# [AIM]
Rewrite every line of the entries below, requests included, scaling each coordinate in the answers by 0.45 and rounding to the nearest whole number, with halves rounded up. Leave all other numbers unchanged.

* start DATA ENTRIES *

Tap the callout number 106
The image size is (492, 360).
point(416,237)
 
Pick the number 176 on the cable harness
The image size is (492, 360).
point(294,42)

* end DATA ENTRIES *

# [OUTPUT OF THE TASK]
Tap the callout number 106
The image size is (492, 360).
point(187,107)
 
Pick the number 176 on the cable harness
The image size is (492, 360).
point(132,19)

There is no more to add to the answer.